Police perjury, sometimes euphemistically called "testilying", [1] [2] is the act of a police officer knowingly giving false testimony. It is typically used in a criminal trial to "make the case" against defendants believed by the police to be guilty when irregularities during the suspects' arrest or search threaten to result in their acquittal. It also can be extended to encompass substantive misstatements of fact to convict those whom the police believe to be guilty, procedural misstatements to "justify" a search and seizure, or even the inclusion of statements to frame an innocent citizen. [1] [3] More generically, it has been said to be "[l]ying under oath, especially by a police officer, to help get a conviction." [4]
When police lie under oath, innocent people can be convicted and jailed; hundreds of convictions have been set aside as a result of such police misconduct. [5] Some sources say that it is both a police and a prosecutorial problem and that it is a systemic response to the fruit of the poisonous tree doctrine, which was recognized in the US Supreme Court decision Mapp v. Ohio . [6] Other authors have drawn a connection between perjury and an increased emphasis on the number of arrests and convictions made. [7] [8]
The extent of the practice is debated; journalists, activists, and defense attorneys have exposed numerous instances of false testimony, [9] but police officers and police unions, while acknowledging its occurrence, deny that it is widespread or systemic. [10] The defense attorney Alan Dershowitz argued, in the New York Times and before a congressional hearing, that police perjury is commonplace:
As I read about the disbelief expressed by some prosecutors.... I thought of Claude Rains's classic response, in Casablanca on being told there was gambling in Rick's place: "I'm shocked—shocked." For anyone who has practiced criminal law in the state or Federal courts, the disclosures about rampant police perjury cannot possibly come as a surprise. "Testilying"—as the police call it—has long been an open secret among prosecutors, defense lawyers, and judges. [11] [12]

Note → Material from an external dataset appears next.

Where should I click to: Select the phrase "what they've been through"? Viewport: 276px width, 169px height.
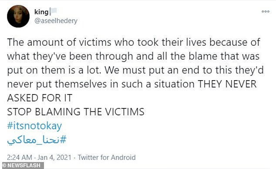point(70,57)
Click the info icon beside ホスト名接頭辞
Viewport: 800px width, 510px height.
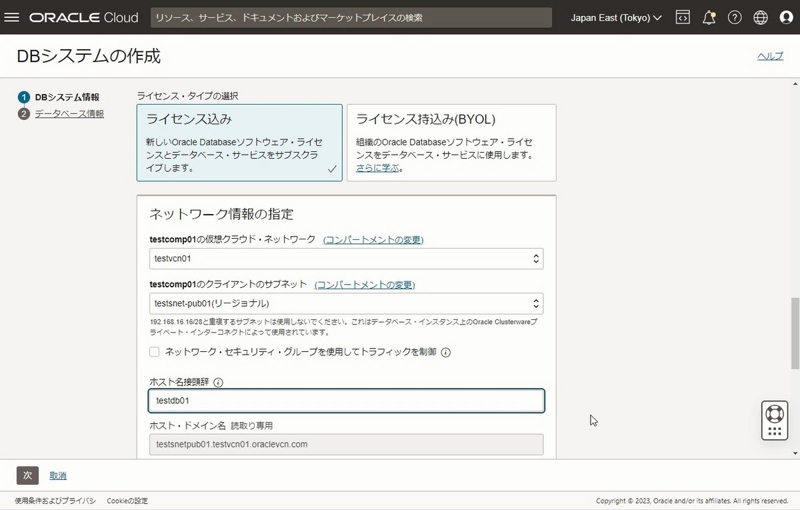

In 1995, the Boston Globe reported that New York Police Commissioner William J. Bratton had created a furor by saying that he agreed with most of Dershowitz's statement. [13] The Globe quoted Richard Bradley, then-president of the Boston Police Patrolmen's Association: "I find it incredible that he would say that. Every day all over the country, police officers are testifying. Everyone realizes they are testifying under oath. If this was this much a problem, it would have come to light over the years." Bradley said that in 27 years on the Boston force he had never encountered the practice. [14]
In a 1996 article in the Los Angeles Times , "Has the Drug War Created an Officer Liars' Club?", Joseph D. McNamara, the chief of police of San Jose, said, "Not many people took defense attorney Alan M. Dershowitz seriously when he charged that Los Angeles cops are taught to lie at the birth of their careers at the Police Academy. But as someone who spent 35 years wearing a police uniform, I've come to believe that hundreds of thousands of law-enforcement officers commit felony perjury every year testifying about drug arrests." He also noted, "Within the last few years, police departments in Los Angeles, Boston, New Orleans, San Francisco, Denver, New York and in other large cities have suffered scandals involving police personnel lying under oath about drug evidence." [15]
In 2011, after finding a former police detective, Jason Arbeeny, guilty of official misconduct for planting drugs on a suspect, Justice Gustin L. Reichbach of the New York Supreme Court wrote that he "thought [he] was not naïve, but even this court was shocked, not only by the seeming pervasive scope of misconduct but even more distressingly by the seeming casualness by which such conduct is employed." [16] Arbeeny was then sentenced to five years of probation and 300 hours of community service. [17] Also in 2011, a former San Francisco Police Commissioner, Peter Keane, wrote that lying under oath was a "routine practice" for narcotics officers. [7]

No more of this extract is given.